YOUR TASK: Leave every entry as it is and write the data out in full.

Pixel coordinate grounding data:
______

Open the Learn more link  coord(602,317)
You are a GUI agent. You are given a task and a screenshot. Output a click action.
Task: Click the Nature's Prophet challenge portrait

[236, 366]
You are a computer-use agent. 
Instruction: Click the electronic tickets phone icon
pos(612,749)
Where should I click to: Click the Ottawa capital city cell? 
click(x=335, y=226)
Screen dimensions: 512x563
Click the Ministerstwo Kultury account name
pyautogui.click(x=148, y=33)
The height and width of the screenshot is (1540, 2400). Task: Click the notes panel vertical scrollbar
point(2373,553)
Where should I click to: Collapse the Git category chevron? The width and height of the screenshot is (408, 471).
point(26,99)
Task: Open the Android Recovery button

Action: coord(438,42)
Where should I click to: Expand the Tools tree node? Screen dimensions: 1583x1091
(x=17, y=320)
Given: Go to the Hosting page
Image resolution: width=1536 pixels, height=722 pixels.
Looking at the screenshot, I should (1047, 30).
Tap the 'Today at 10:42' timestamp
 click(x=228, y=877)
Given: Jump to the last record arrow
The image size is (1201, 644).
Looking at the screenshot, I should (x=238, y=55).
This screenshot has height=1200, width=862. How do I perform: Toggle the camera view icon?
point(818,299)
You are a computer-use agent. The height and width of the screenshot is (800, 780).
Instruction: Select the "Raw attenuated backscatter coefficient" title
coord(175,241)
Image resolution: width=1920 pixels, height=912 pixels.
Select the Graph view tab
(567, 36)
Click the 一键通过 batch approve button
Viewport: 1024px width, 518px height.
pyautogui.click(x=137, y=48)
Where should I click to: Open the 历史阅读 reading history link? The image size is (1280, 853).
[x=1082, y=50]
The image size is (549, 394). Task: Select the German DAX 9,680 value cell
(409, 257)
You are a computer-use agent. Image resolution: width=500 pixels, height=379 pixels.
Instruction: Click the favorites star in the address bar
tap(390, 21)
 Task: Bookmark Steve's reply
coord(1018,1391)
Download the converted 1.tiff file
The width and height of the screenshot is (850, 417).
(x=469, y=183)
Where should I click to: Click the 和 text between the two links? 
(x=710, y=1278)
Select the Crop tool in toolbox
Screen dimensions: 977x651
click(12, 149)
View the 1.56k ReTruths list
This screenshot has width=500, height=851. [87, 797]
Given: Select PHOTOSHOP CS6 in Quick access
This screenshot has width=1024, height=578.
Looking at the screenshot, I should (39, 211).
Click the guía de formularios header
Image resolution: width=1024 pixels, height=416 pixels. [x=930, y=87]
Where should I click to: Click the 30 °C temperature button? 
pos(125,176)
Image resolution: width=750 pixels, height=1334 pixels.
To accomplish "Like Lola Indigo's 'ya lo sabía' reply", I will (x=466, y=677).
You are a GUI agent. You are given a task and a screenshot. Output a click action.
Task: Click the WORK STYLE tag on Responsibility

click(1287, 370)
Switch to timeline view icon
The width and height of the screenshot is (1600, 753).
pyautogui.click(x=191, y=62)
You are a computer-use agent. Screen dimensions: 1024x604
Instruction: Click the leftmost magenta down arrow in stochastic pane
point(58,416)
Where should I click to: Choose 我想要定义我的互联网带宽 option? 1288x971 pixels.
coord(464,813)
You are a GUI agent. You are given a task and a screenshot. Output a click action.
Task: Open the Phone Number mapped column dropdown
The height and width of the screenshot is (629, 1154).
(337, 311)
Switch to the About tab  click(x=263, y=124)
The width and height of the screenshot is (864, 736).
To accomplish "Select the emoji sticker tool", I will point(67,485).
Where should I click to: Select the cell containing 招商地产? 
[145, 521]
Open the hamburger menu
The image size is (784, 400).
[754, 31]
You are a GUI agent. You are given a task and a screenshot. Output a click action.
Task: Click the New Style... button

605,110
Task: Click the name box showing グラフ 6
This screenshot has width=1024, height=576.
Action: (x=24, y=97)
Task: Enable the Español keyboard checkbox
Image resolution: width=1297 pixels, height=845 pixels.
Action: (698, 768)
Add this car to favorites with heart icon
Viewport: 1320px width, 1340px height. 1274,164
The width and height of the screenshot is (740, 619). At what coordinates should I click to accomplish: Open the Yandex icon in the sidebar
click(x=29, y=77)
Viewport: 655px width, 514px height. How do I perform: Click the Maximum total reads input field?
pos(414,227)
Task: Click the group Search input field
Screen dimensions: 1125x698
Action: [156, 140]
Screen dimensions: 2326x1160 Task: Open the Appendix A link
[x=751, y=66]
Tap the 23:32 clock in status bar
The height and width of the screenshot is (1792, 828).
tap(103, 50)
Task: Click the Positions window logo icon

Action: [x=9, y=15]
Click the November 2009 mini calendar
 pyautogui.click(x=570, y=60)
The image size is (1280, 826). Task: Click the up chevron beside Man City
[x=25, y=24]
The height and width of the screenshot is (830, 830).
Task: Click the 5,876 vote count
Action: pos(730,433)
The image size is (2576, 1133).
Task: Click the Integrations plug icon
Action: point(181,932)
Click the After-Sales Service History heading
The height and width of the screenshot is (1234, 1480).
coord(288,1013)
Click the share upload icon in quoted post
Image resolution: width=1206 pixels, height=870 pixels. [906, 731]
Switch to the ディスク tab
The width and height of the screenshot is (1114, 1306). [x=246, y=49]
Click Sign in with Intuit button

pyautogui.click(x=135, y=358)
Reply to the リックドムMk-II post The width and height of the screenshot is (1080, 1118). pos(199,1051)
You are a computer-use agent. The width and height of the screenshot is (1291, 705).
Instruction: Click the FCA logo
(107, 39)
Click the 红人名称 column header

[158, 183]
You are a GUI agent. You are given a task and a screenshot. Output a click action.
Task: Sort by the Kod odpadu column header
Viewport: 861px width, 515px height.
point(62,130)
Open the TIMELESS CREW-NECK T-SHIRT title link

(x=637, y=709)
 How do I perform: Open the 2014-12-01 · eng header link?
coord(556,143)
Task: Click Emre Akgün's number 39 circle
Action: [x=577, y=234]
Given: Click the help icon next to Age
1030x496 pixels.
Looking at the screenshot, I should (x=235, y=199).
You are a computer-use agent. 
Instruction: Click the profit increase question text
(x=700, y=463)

______

THE COMPLETED TASK:
Open the Learn more link  coord(602,317)
You are a GUI agent. You are given a task and a screenshot. Output a click action.
Task: Click the Nature's Prophet challenge portrait

[236, 366]
You are a computer-use agent. 
Instruction: Click the electronic tickets phone icon
pos(612,749)
Where should I click to: Click the Ottawa capital city cell? 
click(x=335, y=226)
Screen dimensions: 512x563
Click the Ministerstwo Kultury account name
pyautogui.click(x=148, y=33)
The height and width of the screenshot is (1540, 2400). Task: Click the notes panel vertical scrollbar
point(2373,553)
Where should I click to: Collapse the Git category chevron? The width and height of the screenshot is (408, 471).
point(26,99)
Task: Open the Android Recovery button

Action: coord(438,42)
Where should I click to: Expand the Tools tree node? Screen dimensions: 1583x1091
(x=17, y=320)
Given: Go to the Hosting page
Image resolution: width=1536 pixels, height=722 pixels.
Looking at the screenshot, I should (1047, 30).
Tap the 'Today at 10:42' timestamp
 click(x=228, y=877)
Given: Jump to the last record arrow
The image size is (1201, 644).
Looking at the screenshot, I should (x=238, y=55).
This screenshot has height=1200, width=862. How do I perform: Toggle the camera view icon?
point(818,299)
You are a computer-use agent. The height and width of the screenshot is (800, 780).
Instruction: Select the "Raw attenuated backscatter coefficient" title
coord(175,241)
Image resolution: width=1920 pixels, height=912 pixels.
Select the Graph view tab
(567, 36)
Click the 一键通过 batch approve button
Viewport: 1024px width, 518px height.
pyautogui.click(x=137, y=48)
Where should I click to: Open the 历史阅读 reading history link? The image size is (1280, 853).
[x=1082, y=50]
The image size is (549, 394). Task: Select the German DAX 9,680 value cell
(409, 257)
You are a computer-use agent. Image resolution: width=500 pixels, height=379 pixels.
Instruction: Click the favorites star in the address bar
tap(390, 21)
 Task: Bookmark Steve's reply
coord(1018,1391)
Download the converted 1.tiff file
The width and height of the screenshot is (850, 417).
(x=469, y=183)
Where should I click to: Click the 和 text between the two links? 
(x=710, y=1278)
Select the Crop tool in toolbox
Screen dimensions: 977x651
click(12, 149)
View the 1.56k ReTruths list
This screenshot has width=500, height=851. [87, 797]
Given: Select PHOTOSHOP CS6 in Quick access
This screenshot has width=1024, height=578.
Looking at the screenshot, I should (39, 211).
Click the guía de formularios header
Image resolution: width=1024 pixels, height=416 pixels. [x=930, y=87]
Where should I click to: Click the 30 °C temperature button? 
pos(125,176)
Image resolution: width=750 pixels, height=1334 pixels.
To accomplish "Like Lola Indigo's 'ya lo sabía' reply", I will (x=466, y=677).
You are a GUI agent. You are given a task and a screenshot. Output a click action.
Task: Click the WORK STYLE tag on Responsibility

click(1287, 370)
Switch to timeline view icon
The width and height of the screenshot is (1600, 753).
pyautogui.click(x=191, y=62)
You are a computer-use agent. Screen dimensions: 1024x604
Instruction: Click the leftmost magenta down arrow in stochastic pane
point(58,416)
Where should I click to: Choose 我想要定义我的互联网带宽 option? 1288x971 pixels.
coord(464,813)
You are a GUI agent. You are given a task and a screenshot. Output a click action.
Task: Open the Phone Number mapped column dropdown
The height and width of the screenshot is (629, 1154).
(337, 311)
Switch to the About tab  click(x=263, y=124)
The width and height of the screenshot is (864, 736).
To accomplish "Select the emoji sticker tool", I will point(67,485).
Where should I click to: Select the cell containing 招商地产? 
[145, 521]
Open the hamburger menu
The image size is (784, 400).
[754, 31]
You are a GUI agent. You are given a task and a screenshot. Output a click action.
Task: Click the New Style... button

605,110
Task: Click the name box showing グラフ 6
This screenshot has width=1024, height=576.
Action: (x=24, y=97)
Task: Enable the Español keyboard checkbox
Image resolution: width=1297 pixels, height=845 pixels.
Action: (698, 768)
Add this car to favorites with heart icon
Viewport: 1320px width, 1340px height. 1274,164
The width and height of the screenshot is (740, 619). At what coordinates should I click to accomplish: Open the Yandex icon in the sidebar
click(x=29, y=77)
Viewport: 655px width, 514px height. How do I perform: Click the Maximum total reads input field?
pos(414,227)
Task: Click the group Search input field
Screen dimensions: 1125x698
Action: [156, 140]
Screen dimensions: 2326x1160 Task: Open the Appendix A link
[x=751, y=66]
Tap the 23:32 clock in status bar
The height and width of the screenshot is (1792, 828).
tap(103, 50)
Task: Click the Positions window logo icon

Action: [x=9, y=15]
Click the November 2009 mini calendar
 pyautogui.click(x=570, y=60)
The image size is (1280, 826). Task: Click the up chevron beside Man City
[x=25, y=24]
The height and width of the screenshot is (830, 830).
Task: Click the 5,876 vote count
Action: pos(730,433)
The image size is (2576, 1133).
Task: Click the Integrations plug icon
Action: point(181,932)
Click the After-Sales Service History heading
The height and width of the screenshot is (1234, 1480).
coord(288,1013)
Click the share upload icon in quoted post
Image resolution: width=1206 pixels, height=870 pixels. [906, 731]
Switch to the ディスク tab
The width and height of the screenshot is (1114, 1306). [x=246, y=49]
Click Sign in with Intuit button

pyautogui.click(x=135, y=358)
Reply to the リックドムMk-II post The width and height of the screenshot is (1080, 1118). pos(199,1051)
You are a computer-use agent. The width and height of the screenshot is (1291, 705).
Instruction: Click the FCA logo
(107, 39)
Click the 红人名称 column header

[158, 183]
You are a GUI agent. You are given a task and a screenshot. Output a click action.
Task: Sort by the Kod odpadu column header
Viewport: 861px width, 515px height.
point(62,130)
Open the TIMELESS CREW-NECK T-SHIRT title link

(x=637, y=709)
 How do I perform: Open the 2014-12-01 · eng header link?
coord(556,143)
Task: Click Emre Akgün's number 39 circle
Action: [x=577, y=234]
Given: Click the help icon next to Age
1030x496 pixels.
Looking at the screenshot, I should (x=235, y=199).
You are a computer-use agent. 
Instruction: Click the profit increase question text
(x=700, y=463)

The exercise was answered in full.